• **What you need to do**:
Copy out the entire passage on the Knockout Sudoku gene-knockout method word for word, without changing anything.

START Page extract

One of the best strategies scientists have to determine what a particular gene does is to remove it from the genome then evaluate what the organism can no longer do…
It can take several years and millions of dollars to build a whole-genome knockout collection through targeted gene deletion.
The Princeton and Harvard researchers are the first to create a collection quickly and affordably, doing so in less than a month for several thousand dollars. Their strategy, called “Knockout Sudoku,” relies on a combination of randomized gene deletion and a powerful reconstruction algorithm.
Their approach began with steep pizza bills and a technique called transposon mutagenesis that ‘knocks out’ genes by randomly inserting a single disruptive DNA sequence into the genome.
[They] recruited undergraduates and graduate students to manually transfer 40,000 mutants out of petri dishes into separate wells using toothpicks. He offered pizza as an incentive, but after a full day of labor, they only managed to move a couple thousand mutants. “I thought to myself, ‘Wait a second, this pizza is going to ruin me,'” [Havard researcher Michael] Barstow said.

END Page extract
START Data

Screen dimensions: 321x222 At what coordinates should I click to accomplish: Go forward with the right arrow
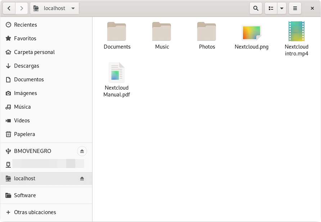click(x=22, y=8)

END Data
START Data

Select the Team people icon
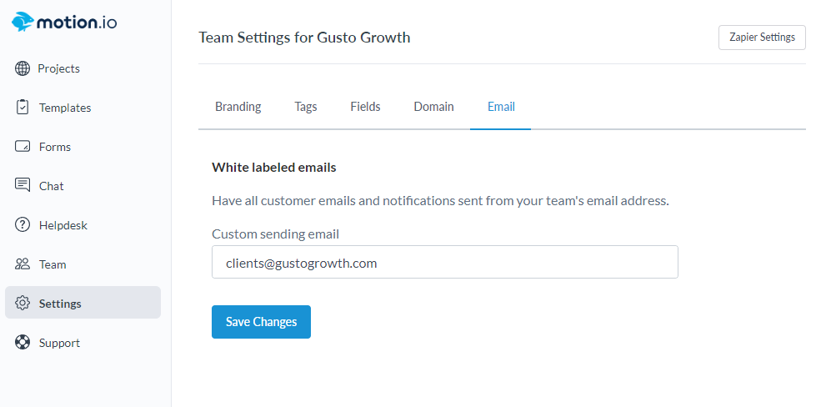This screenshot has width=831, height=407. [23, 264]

END Data

• **Task answer**:
One of the best strategies scientists have to determine what a particular gene does is to remove it from the genome then evaluate what the organism can no longer do…
It can take several years and millions of dollars to build a whole-genome knockout collection through targeted gene deletion.
The Princeton and Harvard researchers are the first to create a collection quickly and affordably, doing so in less than a month for several thousand dollars. Their strategy, called “Knockout Sudoku,” relies on a combination of randomized gene deletion and a powerful reconstruction algorithm.
Their approach began with steep pizza bills and a technique called transposon mutagenesis that ‘knocks out’ genes by randomly inserting a single disruptive DNA sequence into the genome.
[They] recruited undergraduates and graduate students to manually transfer 40,000 mutants out of petri dishes into separate wells using toothpicks. He offered pizza as an incentive, but after a full day of labor, they only managed to move a couple thousand mutants. “I thought to myself, ‘Wait a second, this pizza is going to ruin me,'” [Havard researcher Michael] Barstow said.